### EXERCISE
Without the pictures, retype exactly the lines from the top of the entries below through the line that contains "You are a computer-use".

### DATA SUPPLIED
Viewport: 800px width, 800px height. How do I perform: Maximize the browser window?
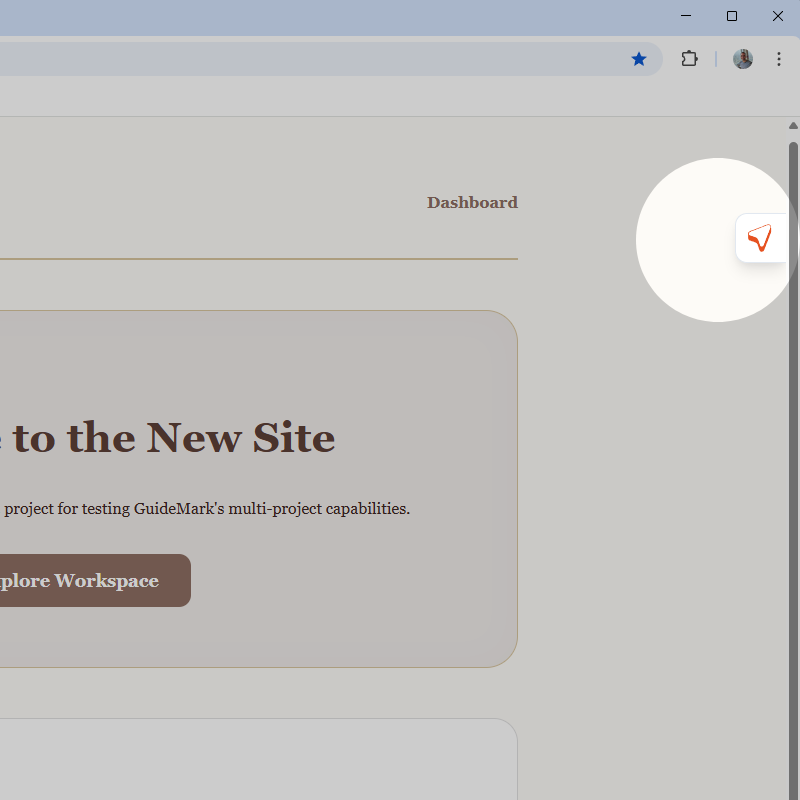click(732, 16)
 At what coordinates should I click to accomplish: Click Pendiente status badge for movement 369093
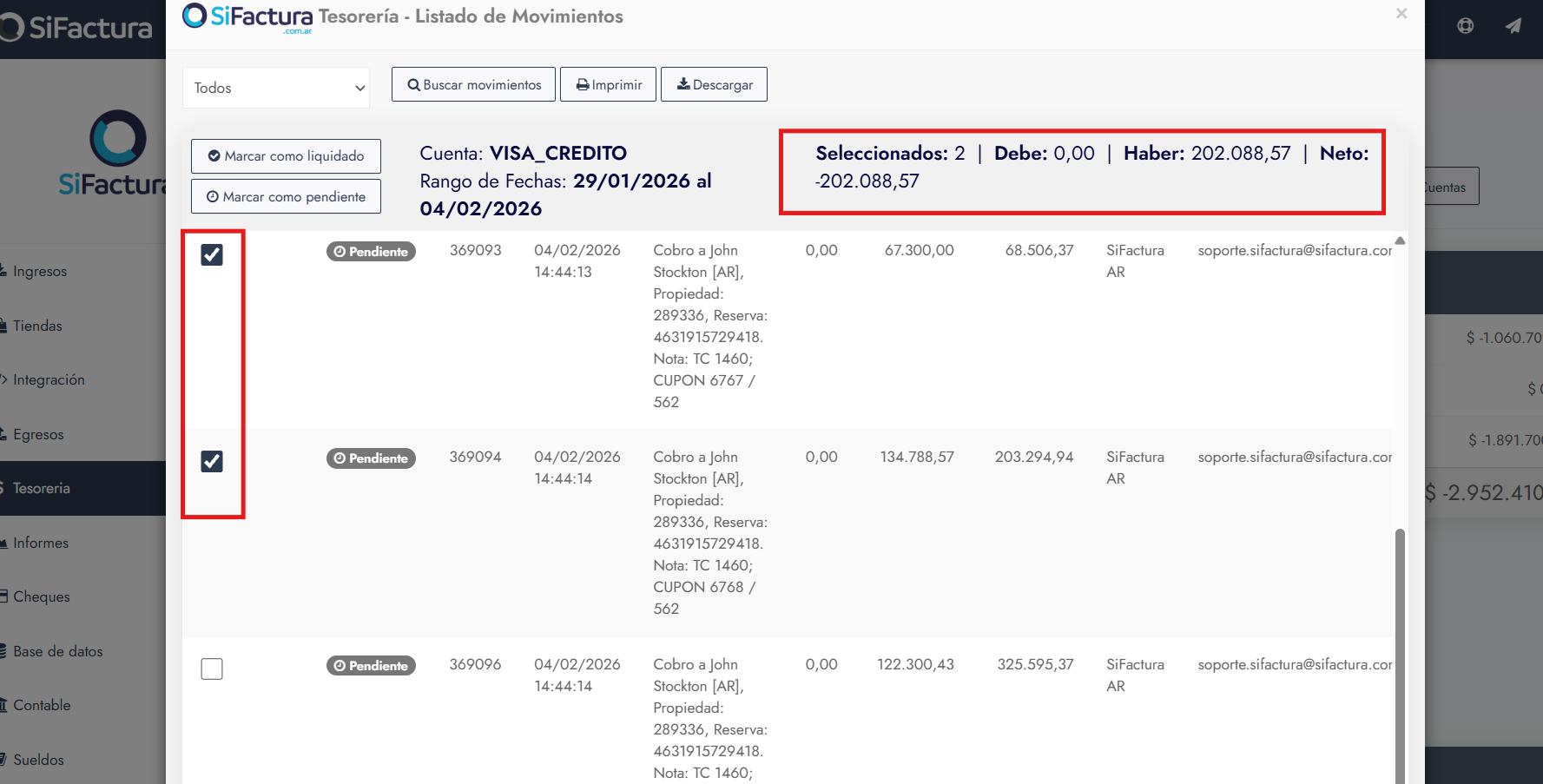click(x=371, y=252)
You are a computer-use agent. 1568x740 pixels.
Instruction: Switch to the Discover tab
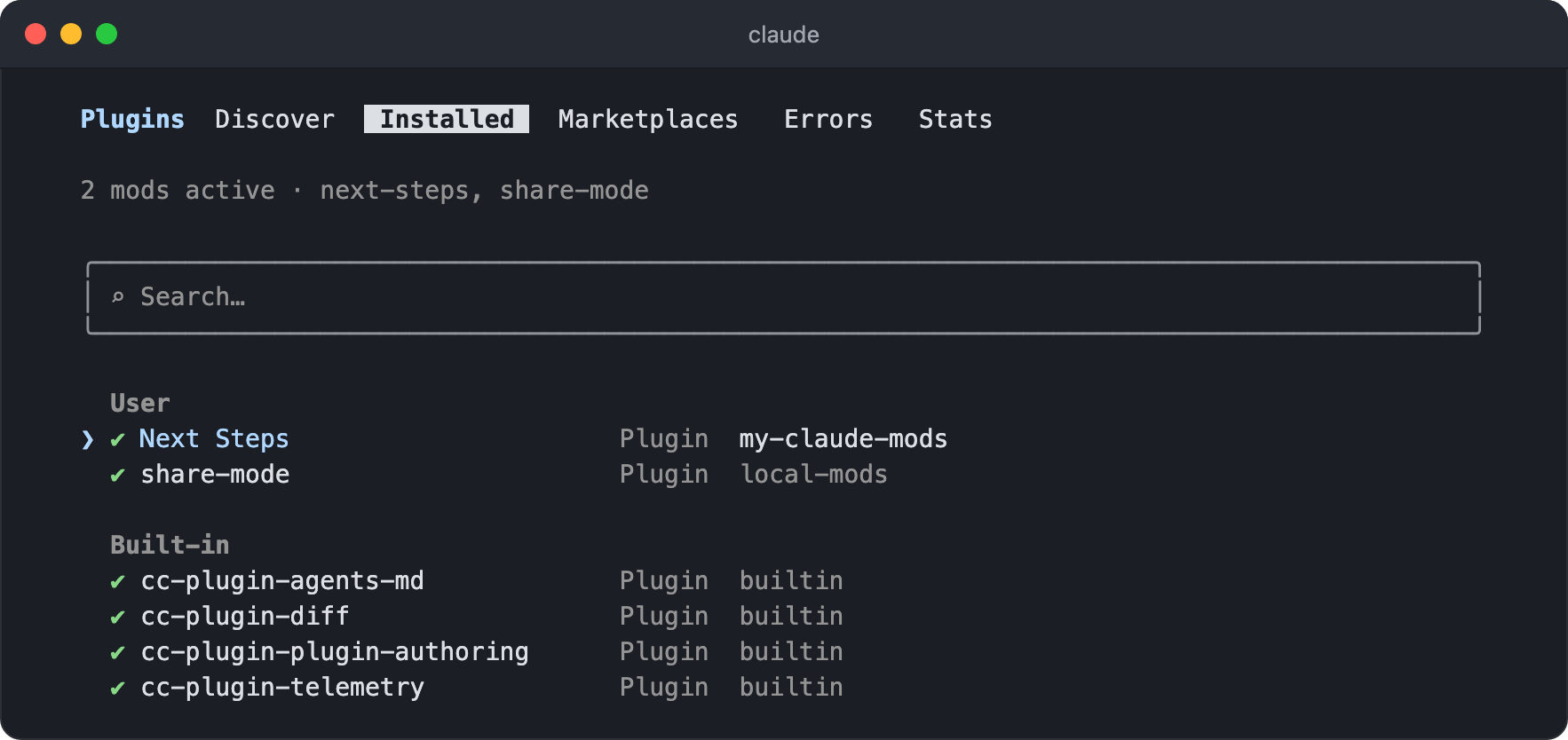[x=274, y=119]
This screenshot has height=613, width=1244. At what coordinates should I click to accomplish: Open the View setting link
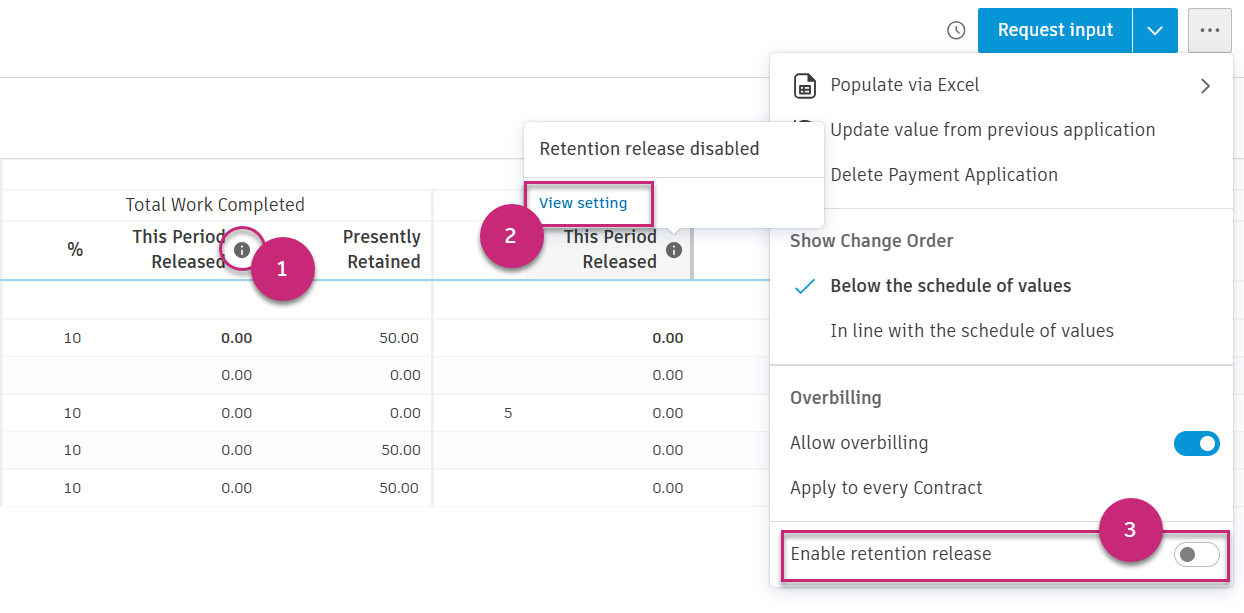583,203
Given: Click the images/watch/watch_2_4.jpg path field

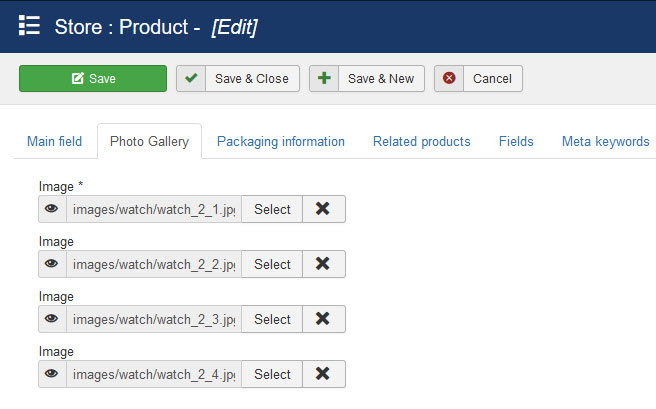Looking at the screenshot, I should coord(154,374).
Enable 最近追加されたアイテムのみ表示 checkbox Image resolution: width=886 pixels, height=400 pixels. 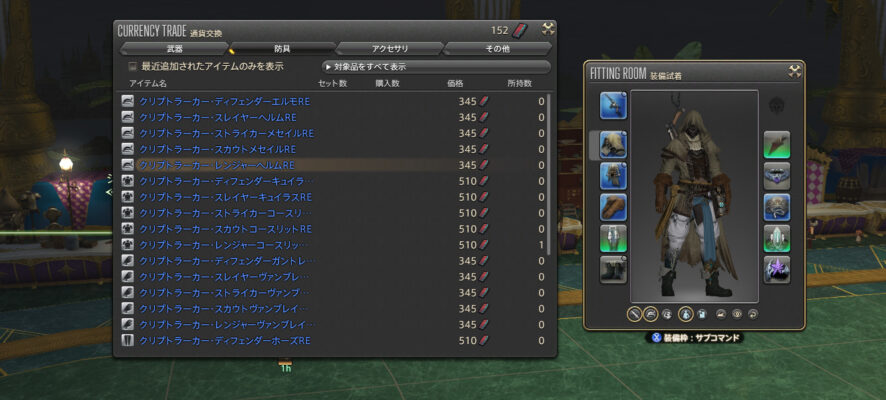pyautogui.click(x=133, y=67)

### OUTPUT FOR THIS TASK
Viewport: 800px width, 800px height. How do I perform: Maximize the browser window?
click(732, 16)
 At what coordinates should I click to accomplish: Click Pendiente status badge for movement 369093
click(x=371, y=252)
You are a computer-use agent. 1568x740 pixels.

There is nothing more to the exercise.